But as the soil of Palestine, however regarded, is at present inaccessible to Jews as a national entity, the language once spoken in Palestine is so much the more to be cherished and cultivated by the exiled people.

You ask me—he calls out again—what good a dead language can do us? I will tell you. It confers honor on us, girds us with strength, unites us into one. All nations seek to perpetuate their names. All conquered peoples dream of a day when they will regain their independence.... We have neither monuments nor a country at present. Only one relic still remains from the ruins of our ancient glory—the Hebrew language. Those, therefore, who discard the Hebrew tongue betray the Hebrew nation, and are traitors both to their race and their religion.

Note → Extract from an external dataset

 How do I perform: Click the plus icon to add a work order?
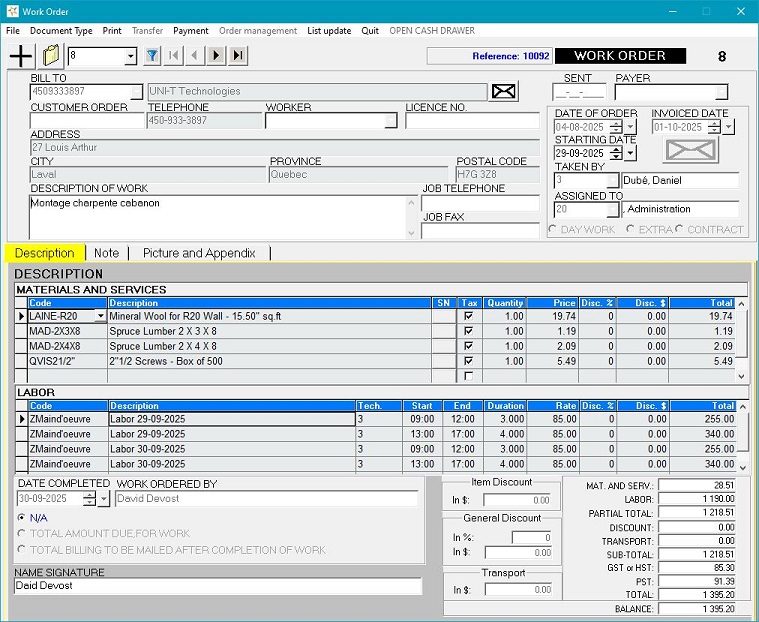(x=20, y=56)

No less trenchant and outspoken was he against the serried array of self-styled "reformers" of Judaism. He could not forgive the German rabbis and Russian Maskilim for presuming to "dictate" to their coreligionists what to select and what to reject in matters religious. The whole movement he condemned as a mere imitation of Protestant Christianity. To renovate Judaism! What a stigma on a religion that had endured through the ages, and is rich in all that makes for holiness and right living! The old garment needs no new patches. It still fits and will fit "the eternal people" till time is no more. Since the reform movement in Germany went back to the time of Mendelssohn, Smolenskin hurled the missiles of his criticism against the Berlin sage, forgetting that for more than half a century his example and encouragement had served to awaken a love of knowledge in the hearts of his countrymen. But he saw that in the home of Haskalah, the Biur, and the Meassefim, apostasy increased, Hebrew was almost forgotten, and Judaism was declining, and he blamed the pellucid water at the source of the stream for the muddy pool at its mouth. Mendelssohn, however, lacked no defenders among his Russo-Jewish coreligionists, and their sentiments were voiced by Abraham Bär Gottlober in an opposition periodical, The Light of Day (Ha-Boker Or, Lublin, 1876). "Why," exclaimed the editor, "were it not for him and his reforms ... were it not for that grand and noble personality ... neither you nor I should have been what we are!" It was only the sad sincerity of Smolenskin that mitigated the errors he had committed in regard to the history of his people and the theology of its religion.

But the militant editor of Ha-Shahan, who wielded his pen like a halberd, to deal out blows to those of whose views he disapproved, became as tender as a father when he set out to write about the people. His love for the masses whom he knew so well was almost boundless. Underlying their superstitions, crudities, and absurdities is the "prophetic consciousness," of which they have never been entirely divested. The heder is indeed far from what a school should be, and the yeshibah is hardly to be tolerated in a civilized community; yet what spiritual feasts, what noble endeavors, and what unselfish devotion are witnessed within their dingy walls! Jewish observances are sometimes cumbersome and sometimes incompatible with modern life, but what beauty of holiness, what irresistible influences emanate and radiate from most of them! Under an uninviting exterior and beneath the accumulated drift of countless generations he discerned the precious jewel of self-sacrifice for an ideal. It was this sympathy and broad-mindedness, expressed in his Ha-Toëh, his Simhat Hanef, Keburat Hamor, Gemul Yesharim, and Ha-Yerushah that will ever endear him to the Hebrew reader.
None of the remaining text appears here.